EIDL Loan – Important Details You May Have Missed

As we get further into tax season, I’m seeing more clients with EIDL loans.  I’m also seeing folks not having or understanding all of the information about these loans, so here are the basics:

The EIDL loan proceeds are intended to pay for your normal operating costs of doing business to keep you open & in business when you otherwise would not be able to pay those costs due to COVID-19.

It is appropriate to use these funds for operating costs such as payroll (that is not covered by PPP loan), rent, supplies, utilities, insurance, technology, and all of the other normal operating costs of running a business.
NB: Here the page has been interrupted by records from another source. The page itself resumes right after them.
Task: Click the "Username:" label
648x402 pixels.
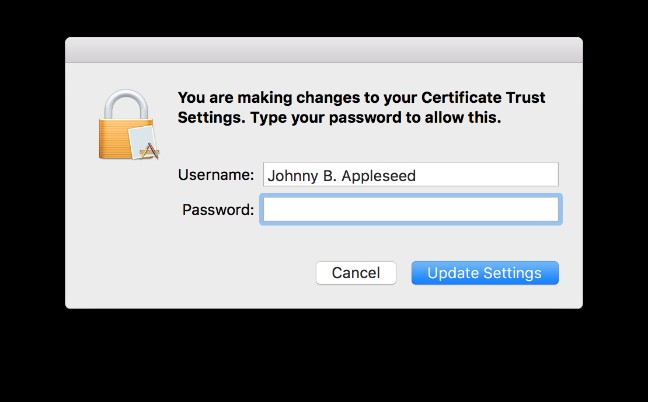Action: tap(216, 175)
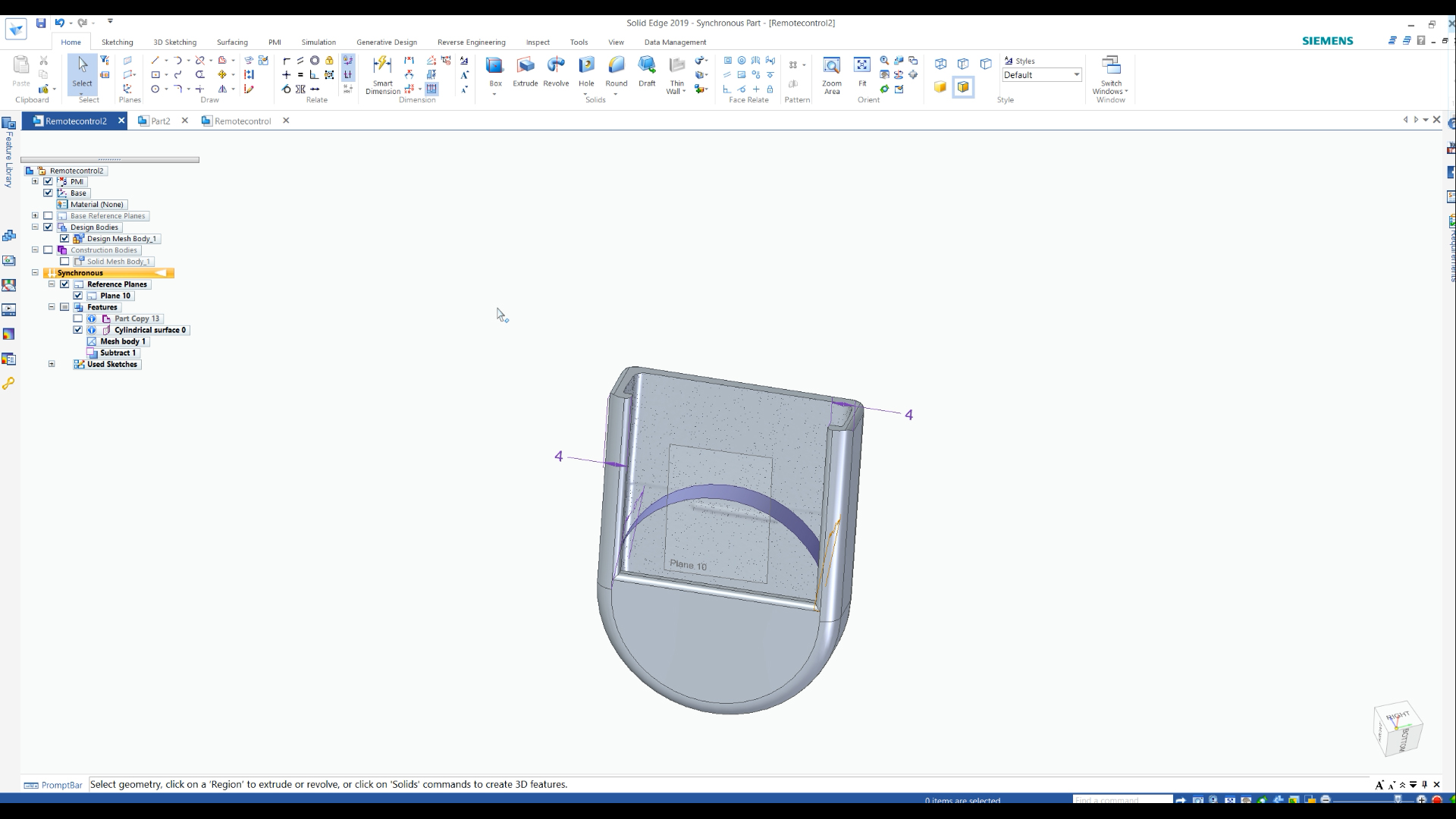Select Part Copy 13 in feature tree

(136, 318)
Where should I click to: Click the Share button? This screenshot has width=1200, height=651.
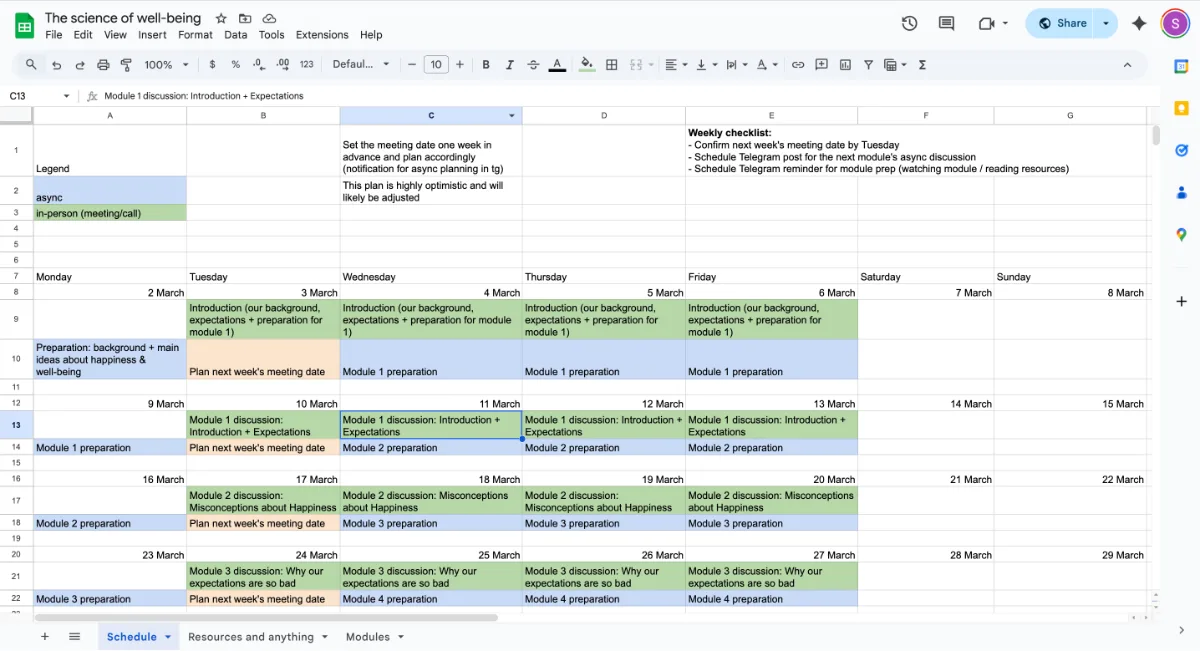click(1062, 23)
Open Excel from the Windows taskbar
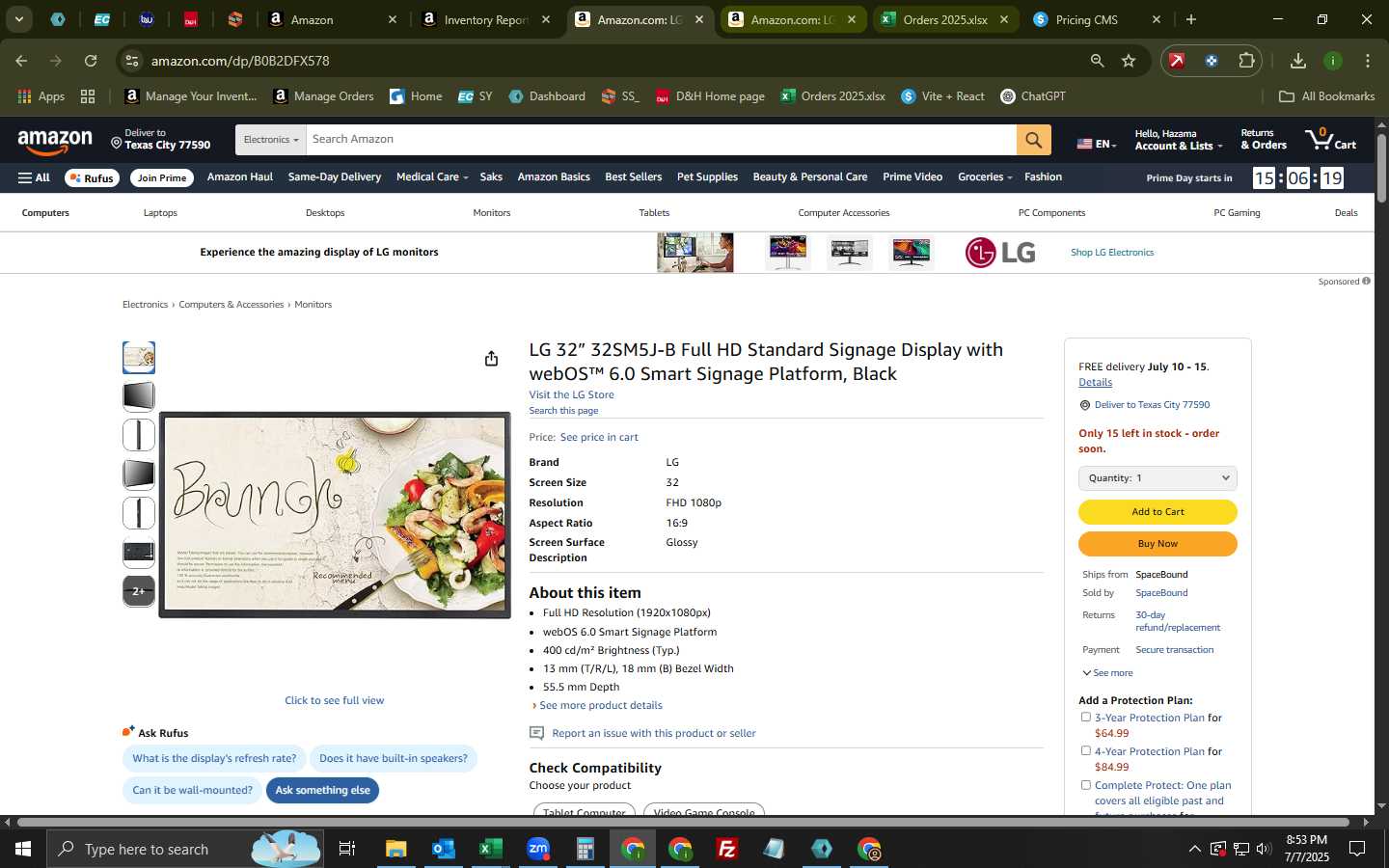This screenshot has height=868, width=1389. tap(490, 849)
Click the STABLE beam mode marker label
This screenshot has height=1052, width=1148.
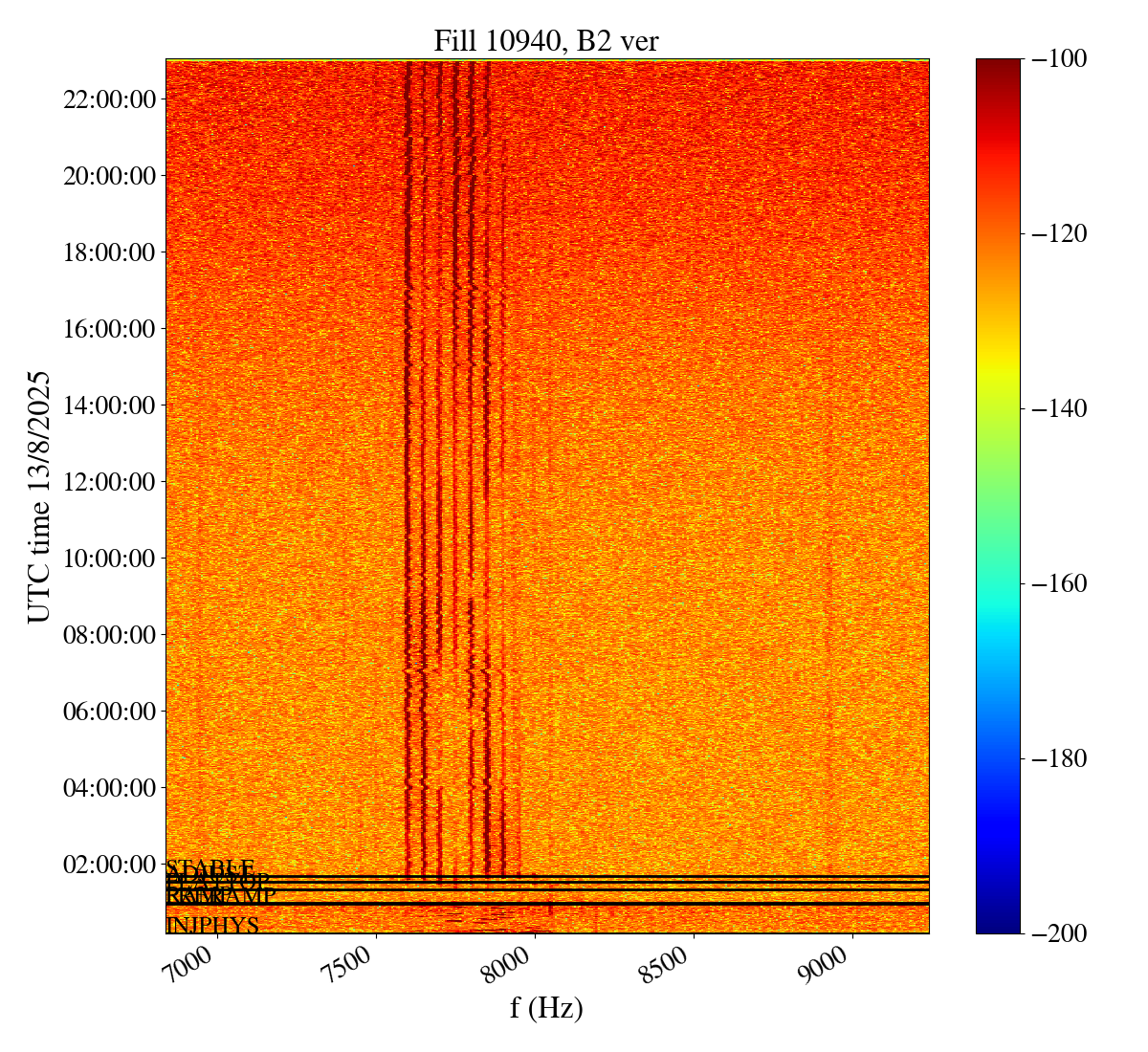pos(210,867)
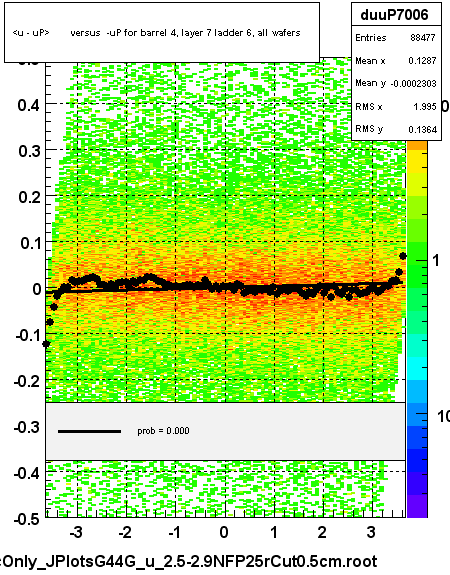Click the RMS y value 0.1364
Image resolution: width=450 pixels, height=575 pixels.
[x=422, y=129]

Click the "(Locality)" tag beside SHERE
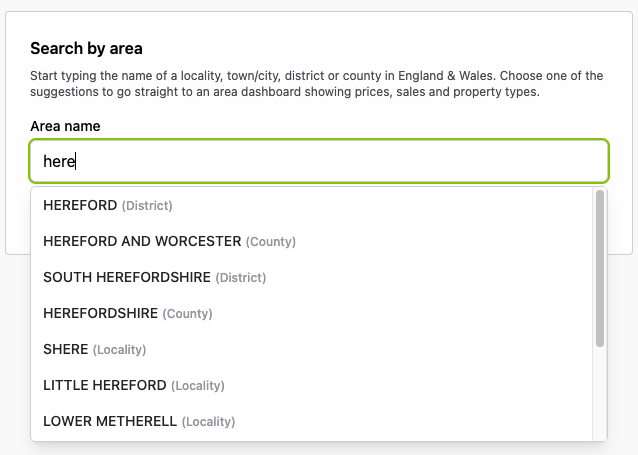(x=120, y=350)
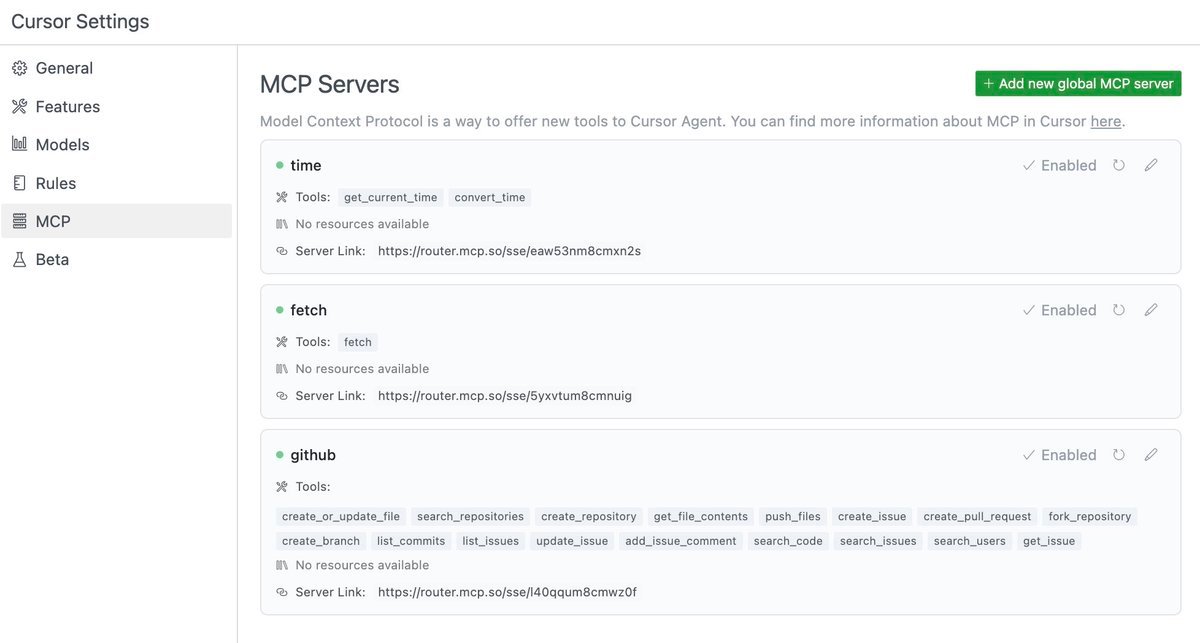Click the edit pencil for time server
Image resolution: width=1200 pixels, height=643 pixels.
click(x=1151, y=165)
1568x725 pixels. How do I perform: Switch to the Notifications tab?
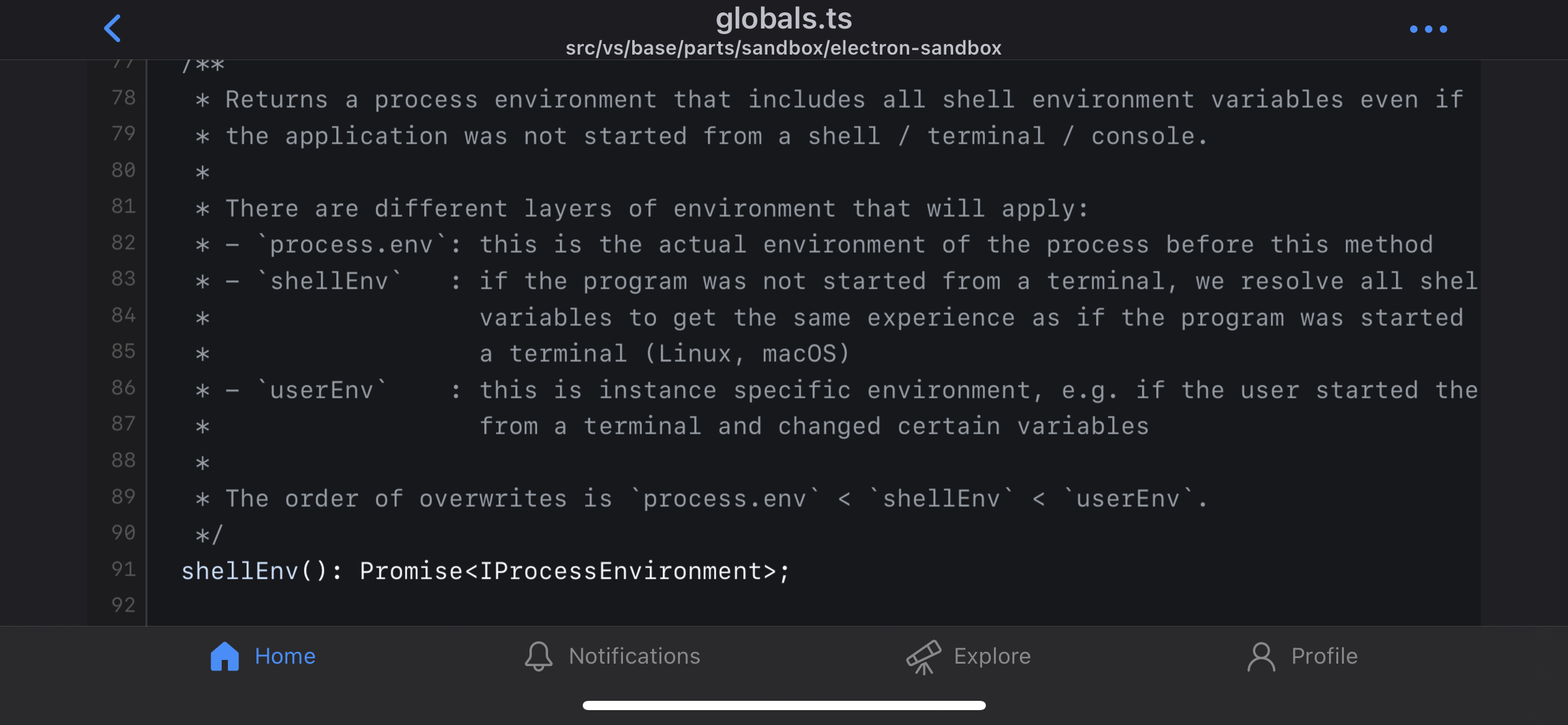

This only applies to the costs of the business that received the loan – so if you have multiple businesses, you cannot use one EIDL loan to cover costs in the other business, you would need an EIDL loan for each business.

 

The EIDL loan funds can NOT be used for:
  • refinancing other debts
  • paying off other debts
  • making loan payments on other federal debts
  • repairing physical damages
  • paying IRS tax penalties
  • paying out dividends/draws to owners
  • paying increased salary to owners (because you’re not taking draws)
  • business expansion into new projects or new lines of business.

 

The EIDL loan also has certain loan covenants that many people missed or misunderstood.  The most critical to know about are the following:

  • For loans over $25,000, the collateral for the loan is EVERY & ALL Assets of your company – both physical and intangible assets.
  • You must obtain SBA approval before you pay out a company dividend/draw to owners. This is also true for any attempt to do the same thing but in a different way such as paying out a big bonus to an owner or paying a large payroll advance, etc.
  • You must obtain SBA approval before you sell any assets, trade-in any assets for others, or otherwise remove any funds or assets from the business (except inventory can be sold without prior approval).
  • You must give SBA 30 days notice prior to moving your business location, changing your business name, or changing your business structure
  • You must keep detailed receipts of how you used the funds for 3 years and full accounting records for the term of the loan plus 3 years. These are subject to review by the SBA.
  • You are required to provide financial statements to the SBA annually (generally due by the end of March for the prior year).

 

If you have further detailed questions about how your specific loan works or what can & cannot be covered with the proceeds, please contact the SBA loan officer working with you.  They are your best source of detailed information for your specific loan.